• Steve Jobs faked full signal strength and swapped devices during the first iPhone demo due to fragile prototypes and bug-riddled software.
• Engineers got drunk during the presentation to calm their nerves.
• Despite the challenges, Jobs successfully completed the 90-minute demonstration without any noticeable issues.
Every tech demo ever is fake, with the possible exception of the original Cybertruck demo, but I suspect even that one just wasn’t faked very well.
I think it is normal since the software wasnt ready for production yet; at work we also have forks and forks of forks just to demo new features for people. At the end he did deliver a working product unlike many game devs these days.
Still more honest than some game trailers. 😂
“You’ll cum within 40 seconds by using this iPhone.”
This is how all demos used to be. If the author/publisher of the ai prompt wasnt born less than 20 years ago they would know this
I have a hard time even figuring out what the issue here is? it’d be one thing if the first iPhone shipped and was riddled with bugs and promised/demoed features weren’t there, but that wasn’t the case. Launched more or less rock solid, and iPhoneOS 1.0 (as it was called then) was far from the buggiest wide release.
Okay, how are we all seeing some moral downfall of Steve Jobs here? I mean… Perhaps we should just see what’s shown at such events realistically. I mean, who wouldn’t show their product from the best side possible? So they faked some reception. Of course they want younto see the “optimal case”, right? Same goes for swapping Devices in case of some failure. When they show their device, they want to show what it will be like, so they will not let you see a ton of bugs that are about to be fixed for the release anyway.
Besides: they cannot deceptively, promise you fake stuff and people will be lead into erroneous decisions by them. Quite the opposite. Think about it: anyone who actually watches those presentations is not your standard customer, right? They’ll be invested or knowledgeable anyway. So if they promise you utter bullshit, people will notice your lies immediately. Tests will chide you for it, people will distrust you, sales will go down. So don’t assume that any beautification of the product at such presentations will lead poor, uninformed customers to buy the thing. Quite the opposite. They will more likely not hear too much about the presentation until the “they lied!” Cries start.
no downfall for sj, pretty standard behavior from him. it was absolutely normal for him to deceive people. as for all billionaires. how do you think they make those riches?
Considering I was present at several Microsoft and other vendor events where they laughed their way through blue screens and other crashes, I’m perfectly OK saying Apple did something bad.

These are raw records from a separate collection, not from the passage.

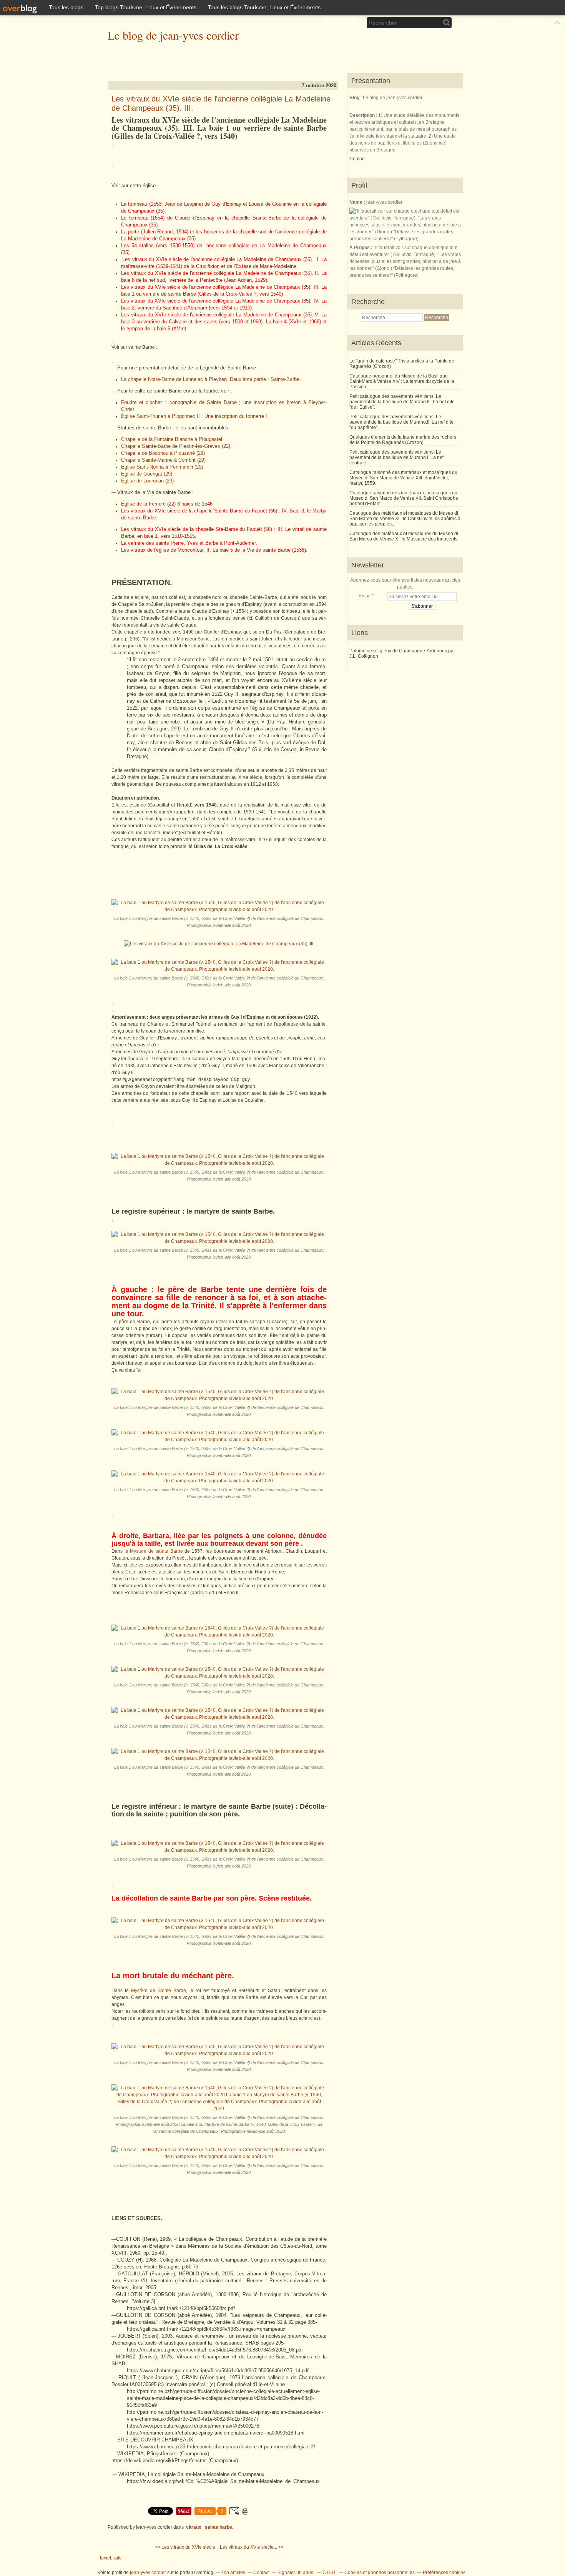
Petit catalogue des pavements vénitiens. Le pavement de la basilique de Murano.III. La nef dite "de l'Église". (402, 402)
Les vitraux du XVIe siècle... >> (252, 2547)
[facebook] (327, 22)
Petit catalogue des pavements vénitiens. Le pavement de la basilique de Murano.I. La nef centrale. (396, 457)
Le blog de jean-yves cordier (173, 35)
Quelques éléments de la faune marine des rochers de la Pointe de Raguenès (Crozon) (402, 439)
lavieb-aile (111, 2558)
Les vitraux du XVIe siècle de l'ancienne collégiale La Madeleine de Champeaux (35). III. (221, 103)
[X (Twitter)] (340, 22)
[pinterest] (352, 22)
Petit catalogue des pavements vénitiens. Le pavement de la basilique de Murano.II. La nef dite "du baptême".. (401, 422)
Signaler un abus (296, 2572)
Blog (354, 97)
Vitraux (193, 2527)
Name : (357, 202)
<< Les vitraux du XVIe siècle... (187, 2547)
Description (362, 115)
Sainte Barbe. (219, 2527)
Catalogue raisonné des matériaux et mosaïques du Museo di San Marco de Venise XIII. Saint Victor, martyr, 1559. (403, 478)
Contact (357, 158)
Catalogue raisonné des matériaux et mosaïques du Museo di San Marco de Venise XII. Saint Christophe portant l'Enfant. (403, 498)
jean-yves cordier (148, 2572)
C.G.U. (329, 2572)
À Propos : (361, 247)
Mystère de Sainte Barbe (158, 1990)
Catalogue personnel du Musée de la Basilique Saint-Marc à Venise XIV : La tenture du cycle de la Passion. (401, 381)
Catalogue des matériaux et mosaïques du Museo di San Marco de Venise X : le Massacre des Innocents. (404, 536)
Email (365, 596)
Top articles (233, 2572)
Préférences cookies (444, 2572)
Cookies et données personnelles (379, 2572)
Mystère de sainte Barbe (156, 1551)
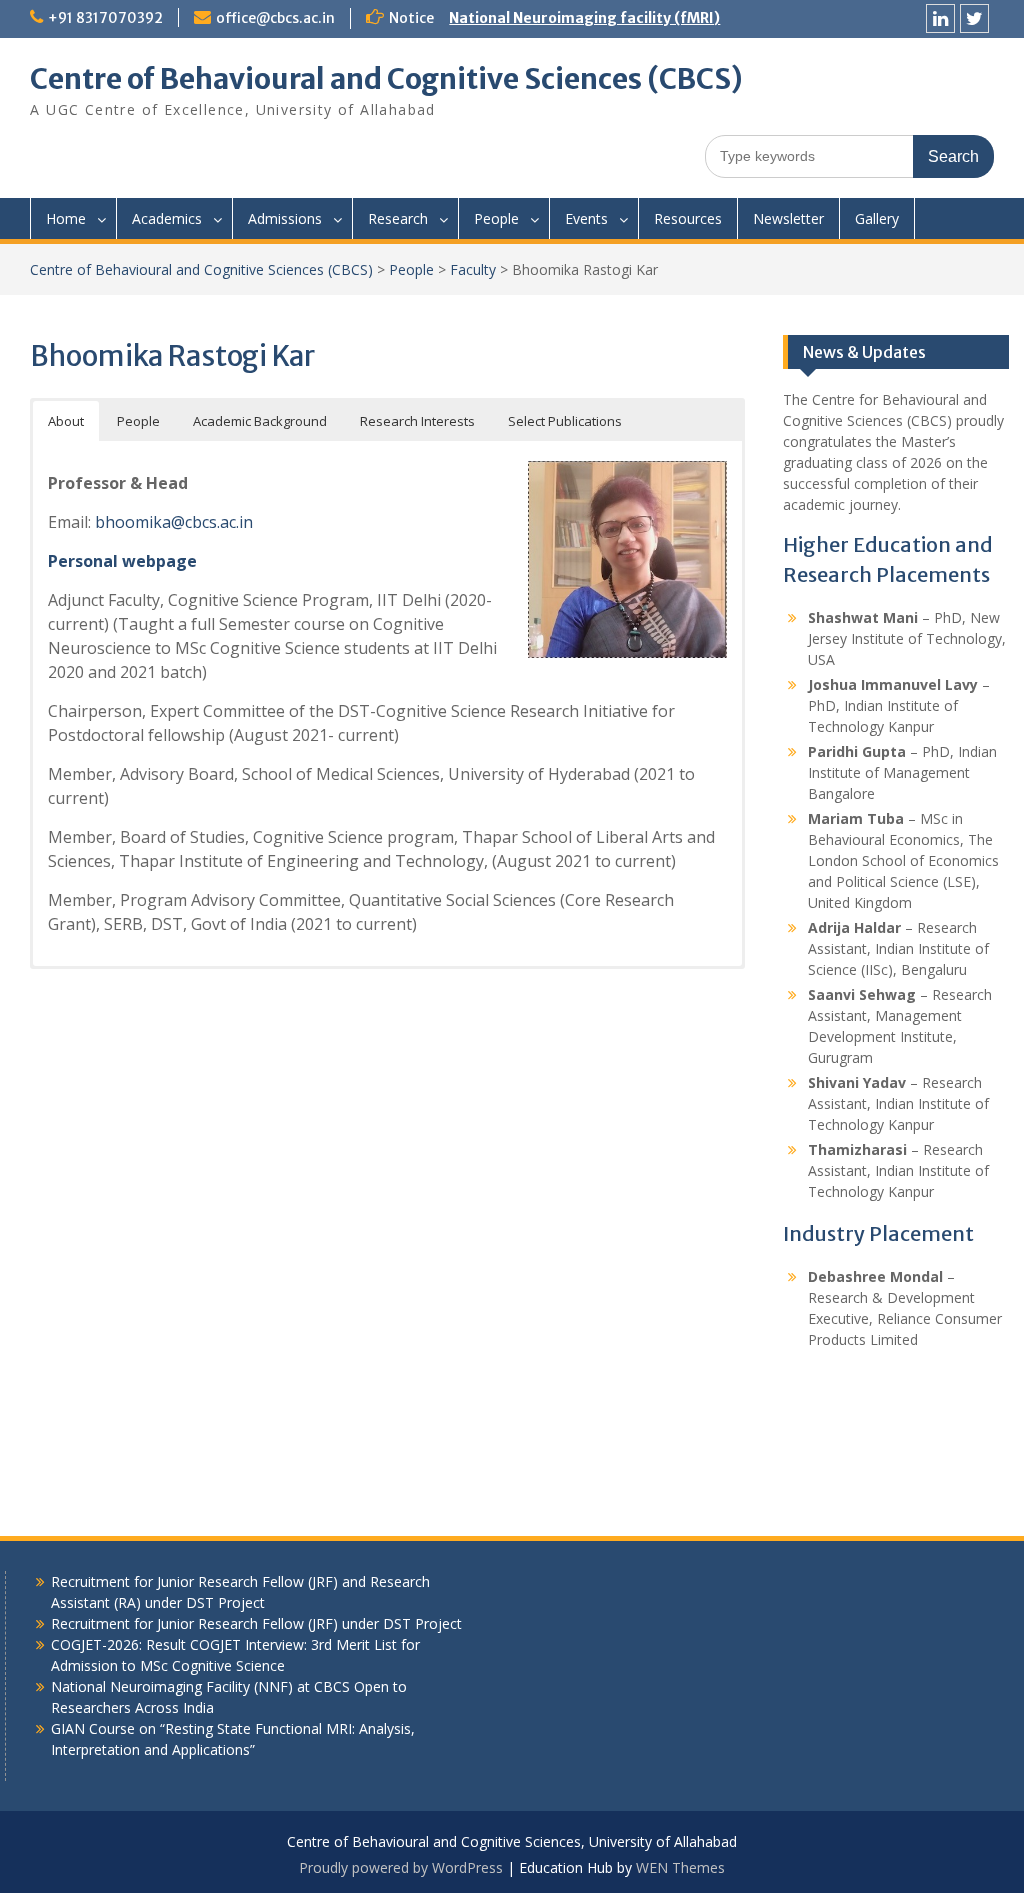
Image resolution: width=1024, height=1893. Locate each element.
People (496, 218)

People laughed their assess off at Bill Gates’s epic failed demo of usb on windows 95. Live on stage he plugged in a peripheral and the machine blue screened. No way in hell would Jobs have taken that risk.
Calling the stage units prototypes is being nice. The reality was that at that point the iPhone had barely gotten to a proof of concept stage. Months before this event, the developers were still using a giant desktop tower to simulate the phone’s hardware.
That the photos of the phone were real and not concept art, that the stage units weren’t just unusable rubber dummies was a magic trick itself.
When the developers revealed years later that the iPhone presentation (just the presentation, not even the actual launch) was a make or break moment for the company, they absolutely were not kidding.
And then they went from “should not even be working” test units to fully functional production units in six months!
Whatever your opinion of Jobs or Apple, credit where credit is due.
To the engineers.
You got to say he was a master bullshitter, but he had some miracle workers engineers that made it happen.
In my career, I’ve learnt the hard way that every crowning achievement starts with a bullshitter being cursed by a bunch of engineers - the very same engineers who years later laud the bullshitter as the person with the tenacity to drive them to achieve greatness.
so it was like every demo ever? k
I didn’t like him either but not for such shenanigans. Any entrepreneur with half a brain would do the same in this situation and then nevertheless try to deliver a sound product after the presentation.
This is old news, and perfectly normal for stage work.
Hey… at least the ruse worked…
That was on him for going out the script. He could have made a cult like Apple.
Instead he did whatever the hell this is
Somehow it still has a cult like Apple
Well that’s where I’ve been going wrong in my career. I have worked for 2 startup companies, who faked product demos, in software.
I’d come from corporate background, where it was all fairly standard off the shelf software we sold and implemented. Not above the odd white lie, but the products could do what they claimed.
In the startups, the first occasion I did a presentation on a laptop. I was new to the company, had a couple of days training. The demo went great, the client loved it. Since I would also be managing the systems integration, I asked the devs how exactly x talked to y - and they said it didn’t yet, I’d just shown a simulation. Looking back I was naive, but I quit at the end of the week . I had no idea it was not uncommon.
I think people outside tech have no idea how common place this is.
And look where he is now. Dead. Lesson learned.
That’s where all of us are headed. What’s the lesson?
A fruitarian diet won’t help you against pancreatic cancer.
Or, in other words, you can’t fight P.C. with apples.
So basically that scammer woman that wanted to be Steve jobs did a better job at it that we had been led to believe?